И все же нельзя отрицать, что в обоих случаях мы имеем дело с тем, что Фрейд называл Riechlust, то есть «наслаждение от обоняния». Некоторые запахи преодолевают барьер вытеснения, столь необходимого для жизни в цивилизованном обществе, и возвращают фетишиста в потерянный рай, находящийся за границами чистоты и греха, в сад наслаждений, которые ныне принято порицать. Но даже если оставить в стороне Фрейда, так ли далек Бодлер, который погружается в «отягченный волною истомы» аромат женских волос, пока его «опьяненный дух» пьет «запах муска, кокоса и жаркой смолы», а больное сердце желает вернуться «в колыхание нег, в благовонный покой»[7], от библиофила, обнюхивающего страницы старинного издания – вплоть до того, что его начинают одолевать призраки, восставшие из книжного алькова?

Итак, мы определились, что обыкновенный читатель – на деле обыкновеннейший человек с неврозом. Осталось понять, с какой стати я принялся взимать с него арендную плату за проживание в воздушном замке. Фрейд предполагал, что психоанализом могут заниматься не только врачи, однако, ему явно не приходило в голову, что за него, вероятно, возьмутся не только психоаналитики. Когда его ученика Теодора Рейка обвинили в том, что он незаконно проводит психоаналитические сессии, так как лечит пациентов, хотя сам закончил философский факультет, учитель встал на его защиту. В моем же случае Фрейд бы первым вызывал полицию – даже не сомневайтесь в этом. Я могу похвастаться лишь тем, что незаконно, без необходимых документов, занимаюсь незаконной – нерегулируемой никакими правовыми актами – деятельностью, причем совершенно безнаказанно, – еще и надеясь, что два этих правонарушения не усугубят друг друга, а напротив, взаимно уничтожатся.

 

В 2016 году я начал вести на сайте газеты «Интернационале» раздел с письмами читателей и озаглавил его «Консультация книгопатолога». Моя идея состояла в том, чтобы таким образом распознать привычки, причуды, страхи и ритуалы, связанные с чтением книг, составить своего рода первые «Отчеты Кинси»[8], где бы говорилось о тайных аберрациях читателей. После того, как я изучил триста клинических случаев и сам получил столько же приступов ипохондрии, мне, горе-аналитику, стало ясно, что я точно такой же невротичный человек, как и они, а вовсе не авторитетный специалист.
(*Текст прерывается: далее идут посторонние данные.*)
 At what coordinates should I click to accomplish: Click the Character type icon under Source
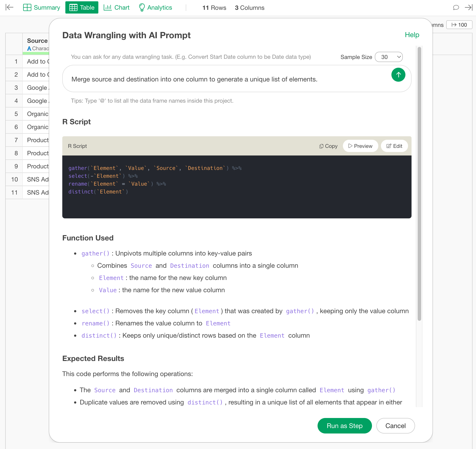click(x=29, y=49)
Я чувствовал себя прямо как доктор Фассбендер из фильма «Что нового, киска?», то есть Питер Селлерс в жутком парике и с невыносимым немецким акцентом, который заверяет пациента: «Я использую всевозможные нетрадиционные методы». Из ящика с психологическими инструментами я готов извлечь самые разнообразные приборы и теории – более или менее благородные, устаревшие, взбалмошные, непоследовательные, противоречащие одна другой, – лишь бы они позволили мне высказать то или иное предположение о глубинных механизмах, от которых зависит чувство радости и огорчения, возникающее при чтении.
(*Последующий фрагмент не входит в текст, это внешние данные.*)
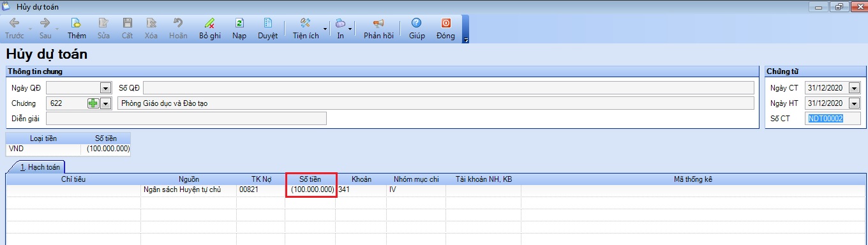Click the In print icon
This screenshot has width=868, height=245.
click(340, 23)
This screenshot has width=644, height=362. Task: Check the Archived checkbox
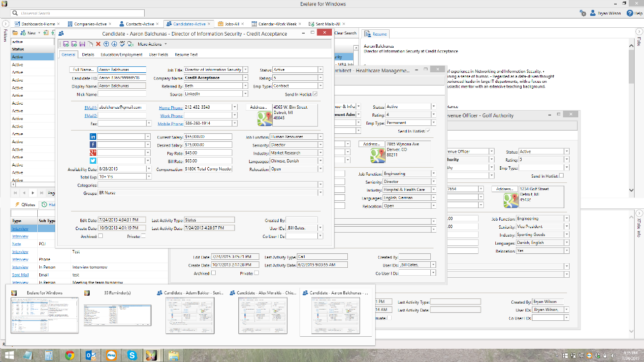click(100, 235)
И чтобы вы сразу поняли, насколько я беспринципный человек, признаюсь, что свою книгу я начал с проявления читательской клептомании: заголовок для вступления я украл из книги Чезаре Музатти «Как лечить чужой невроз при помощи самоанализа». Первая глава этой книги называется (нарочно не придумаешь!) «Незаконное занятие врачебной деятельностью».
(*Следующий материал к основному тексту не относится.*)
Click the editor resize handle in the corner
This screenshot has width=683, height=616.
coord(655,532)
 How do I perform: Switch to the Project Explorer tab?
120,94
Спасибо, с вас пять центов.

1Автор ссылается на популярный в Италии американский комикс Peanuts. Эту фразу часто говорит одна из героинь комикса. Здесь и далее приводятся примечания переводчика, если не указано иное. – Прим. пер.
2Пер. О. Коробенко.
3Пер. Н. Рейнгольд.
4Отсылка к стихотворению, открывающему сборник «Цветы зла»: Hypocrite lecteur, – mon semblable, – mon frère! – «Лицемерный читатель, мое подобье, мой брат».
5Пер. Н. Куняева.
6Пер. Н. Галь.
7Пер. Эллиса.
8«Отчеты Кинси» – две монографии о сексуальном поведении человека – «Сексуальное поведение самца человека» (1948 г.) и «Сексуальное поведение самки человека» (1953 г.), – написанные американским биологом доктором Альфредом Кинси в соавторстве с другими врачами, в которых он подверг сомнению принятые в обществе взгляды на человеческую сексуальность.